→ PASSAGE:
↓
>>12121248 (OP)
Came out at the right time to get a lot of fighters. Being the most popular console for its time helped devs focus on putting games on it and it worked well with the limitations of the console. For the most part anyway, I'm sure everyone would like a bigger field of view.
Big problem is it was only notable for fighters for a few years, once 32-bit consoles came around the gap widened massively. 3DO SSF2T is a huge jump compared to SSF2 which came out on super a few months earlier.
Of course by this time the turbo had already wound down and Sega was just about to replace Genesis, Super still had a few more years to go. Might be why good game like Endless Duel don't get recognition, Japan only, 1996 release date when Capcom just hit their golden age. Nobody was looking for games that were inspired by Marvel Super Heroes, they were looking for the real deal and that's when Saturn fighters rose to prominence and the console earned its reputation for having a ton of great ones especially uncompromised.
Everyone knew 16-bit fighters were compromising for the console, even games built for it couldn't escape this reputation and to an extent it's true - I'd love to play a 32-bit version of Endless Duel but that doesn't exist.
These games unfortunately didn't have much of a chance to buck this reputation. Other factors like Super Nintendo attracting major RPG heads left fighting game guys to go elsewhere for discussion and early poor versions like Mortal Kombat kept it in a weird spot.
Hope that answers your question. I don't think it'll ever truly break out of its reputation but the best you can hope for is some people to appreciate some of those games.
↑
→ EXERCISE DATA:
↓
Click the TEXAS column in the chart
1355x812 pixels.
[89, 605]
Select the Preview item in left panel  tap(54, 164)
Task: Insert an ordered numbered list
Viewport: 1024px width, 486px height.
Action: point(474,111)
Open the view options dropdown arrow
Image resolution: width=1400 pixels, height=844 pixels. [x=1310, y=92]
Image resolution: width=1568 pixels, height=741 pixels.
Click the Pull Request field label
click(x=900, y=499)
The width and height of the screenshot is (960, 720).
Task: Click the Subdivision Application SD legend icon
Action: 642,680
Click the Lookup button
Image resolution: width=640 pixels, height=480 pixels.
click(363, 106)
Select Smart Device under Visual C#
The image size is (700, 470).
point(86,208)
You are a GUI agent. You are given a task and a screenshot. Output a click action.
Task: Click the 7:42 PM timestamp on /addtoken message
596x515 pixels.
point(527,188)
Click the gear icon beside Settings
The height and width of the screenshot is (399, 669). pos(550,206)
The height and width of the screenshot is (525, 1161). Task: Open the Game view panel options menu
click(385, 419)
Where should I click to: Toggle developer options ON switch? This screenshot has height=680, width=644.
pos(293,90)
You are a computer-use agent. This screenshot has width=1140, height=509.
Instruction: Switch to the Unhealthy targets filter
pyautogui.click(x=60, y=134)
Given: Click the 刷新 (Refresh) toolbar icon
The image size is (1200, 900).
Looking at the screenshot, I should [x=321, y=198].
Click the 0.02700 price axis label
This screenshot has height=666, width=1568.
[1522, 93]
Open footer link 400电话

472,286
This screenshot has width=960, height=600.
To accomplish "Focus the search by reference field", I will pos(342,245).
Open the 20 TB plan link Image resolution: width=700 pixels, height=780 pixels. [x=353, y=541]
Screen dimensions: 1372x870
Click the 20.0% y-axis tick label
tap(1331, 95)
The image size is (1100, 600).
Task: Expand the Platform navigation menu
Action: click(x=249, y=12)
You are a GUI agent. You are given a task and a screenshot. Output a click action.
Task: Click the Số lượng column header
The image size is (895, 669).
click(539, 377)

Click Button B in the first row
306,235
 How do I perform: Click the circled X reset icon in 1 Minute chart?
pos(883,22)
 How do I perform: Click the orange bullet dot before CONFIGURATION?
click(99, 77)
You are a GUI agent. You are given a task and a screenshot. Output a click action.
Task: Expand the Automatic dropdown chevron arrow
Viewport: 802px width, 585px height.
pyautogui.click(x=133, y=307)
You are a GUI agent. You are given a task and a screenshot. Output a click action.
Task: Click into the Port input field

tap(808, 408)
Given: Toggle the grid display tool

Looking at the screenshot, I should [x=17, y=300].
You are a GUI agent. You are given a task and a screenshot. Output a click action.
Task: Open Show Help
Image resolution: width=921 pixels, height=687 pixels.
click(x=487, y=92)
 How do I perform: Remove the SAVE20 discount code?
↑
→ EXERCISE REQUIREMENTS:
Extract everything in the forum post from "These games unfortunately" down to "of those games.". Rely only on the forum post about 16-bit fighting games.

→ ANSWER SPACE:
These games unfortunately didn't have much of a chance to buck this reputation. Other factors like Super Nintendo attracting major RPG heads left fighting game guys to go elsewhere for discussion and early poor versions like Mortal Kombat kept it in a weird spot.
Hope that answers your question. I don't think it'll ever truly break out of its reputation but the best you can hope for is some people to appreciate some of those games.